Data extracts below:

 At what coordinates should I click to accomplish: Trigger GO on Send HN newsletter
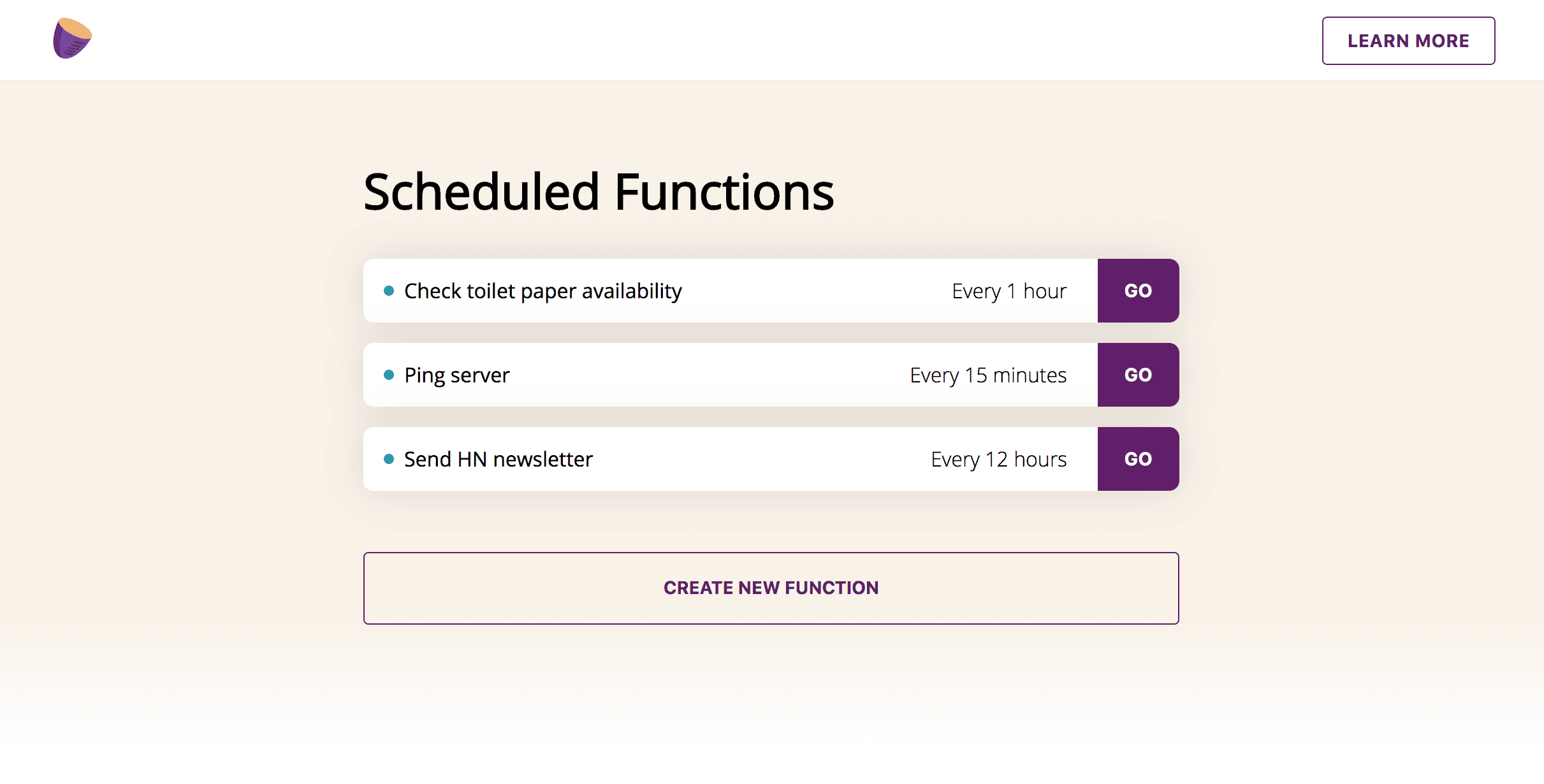pos(1138,459)
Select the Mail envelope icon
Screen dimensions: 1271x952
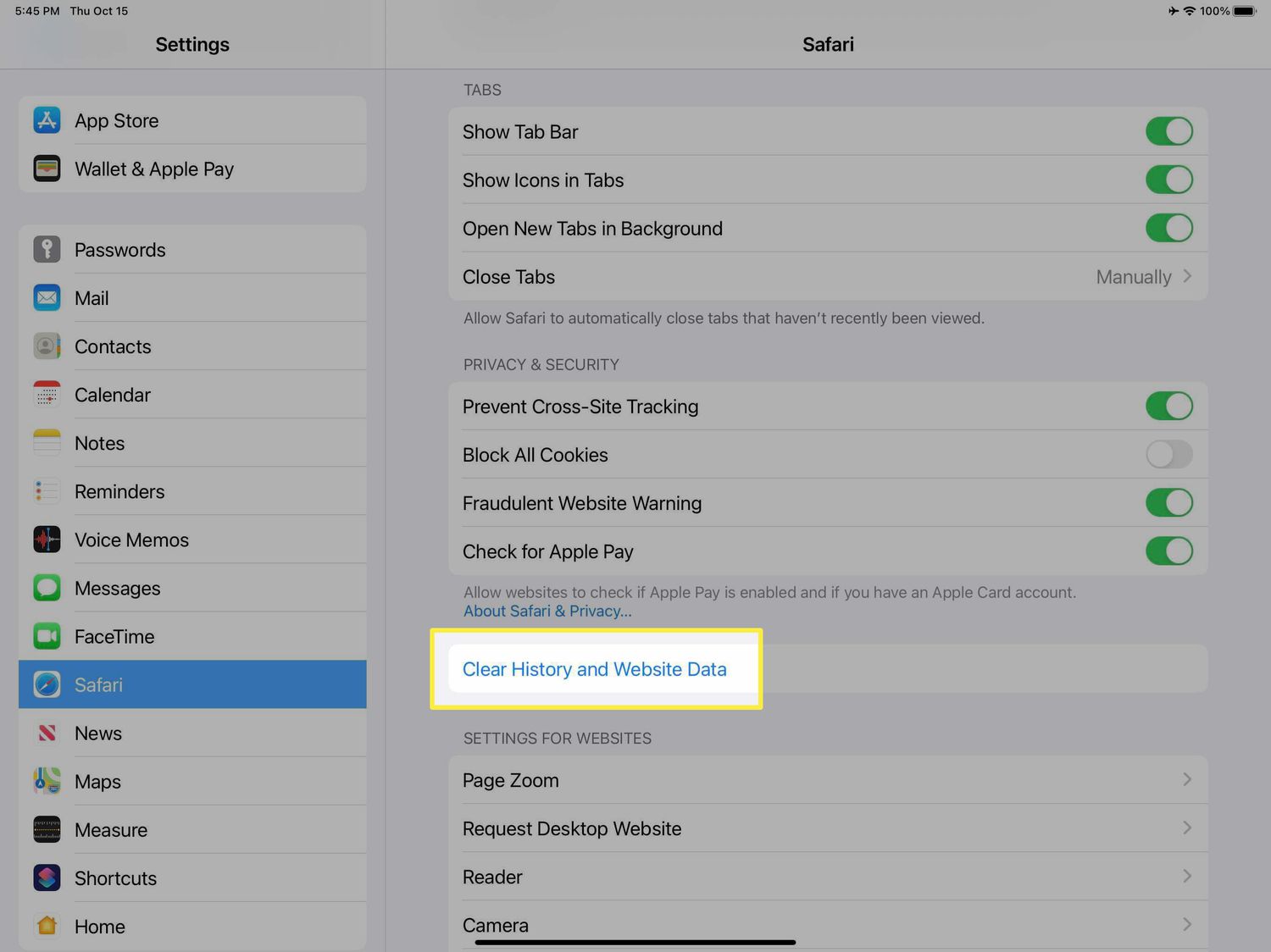(47, 298)
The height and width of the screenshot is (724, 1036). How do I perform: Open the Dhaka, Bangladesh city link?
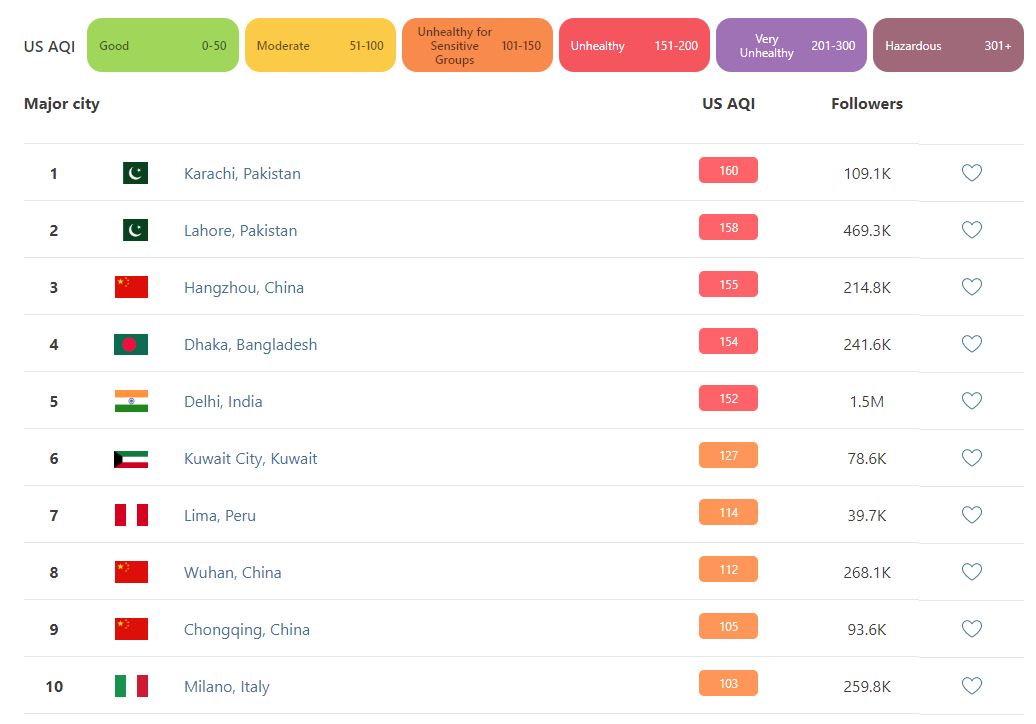point(250,344)
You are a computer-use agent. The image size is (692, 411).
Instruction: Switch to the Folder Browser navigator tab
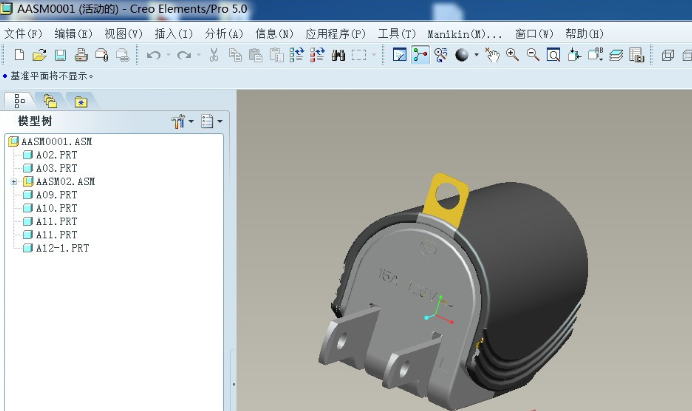point(50,100)
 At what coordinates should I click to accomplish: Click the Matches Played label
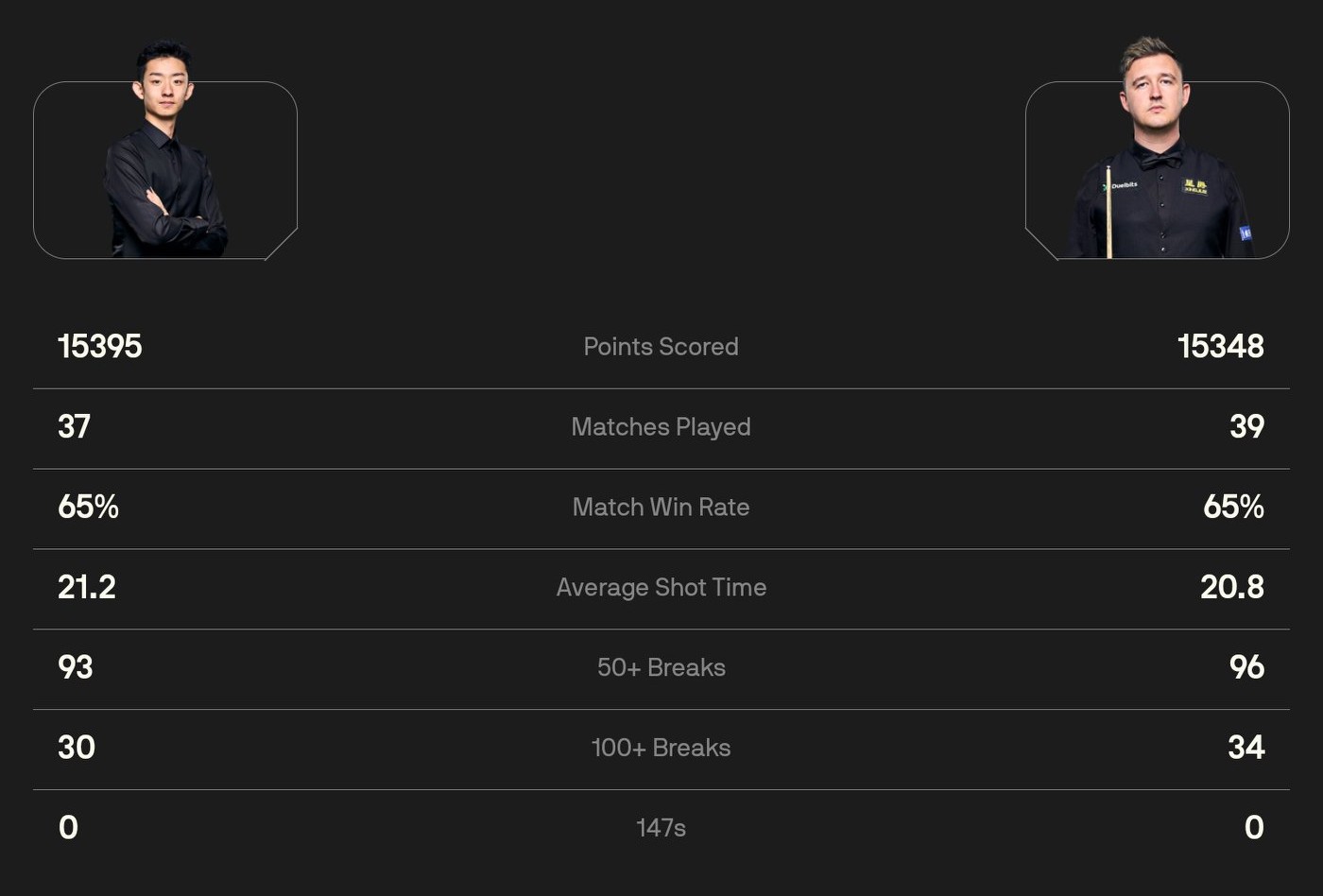(661, 427)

End of Data extracts.

Write out exactly the stretch of lines that begins with the line containing "The height and" and ends with the last line of the records above, leaving out the pictures.

_Task output_
The height and width of the screenshot is (724, 1036). How do I perform: Open the Dhaka, Bangladesh city link?
point(250,344)
You are a computer-use agent. The image size is (692, 411).
Instruction: Switch to the Folder Browser navigator tab
point(50,100)
 At what coordinates should I click to accomplish: Click the Matches Played label
(661, 427)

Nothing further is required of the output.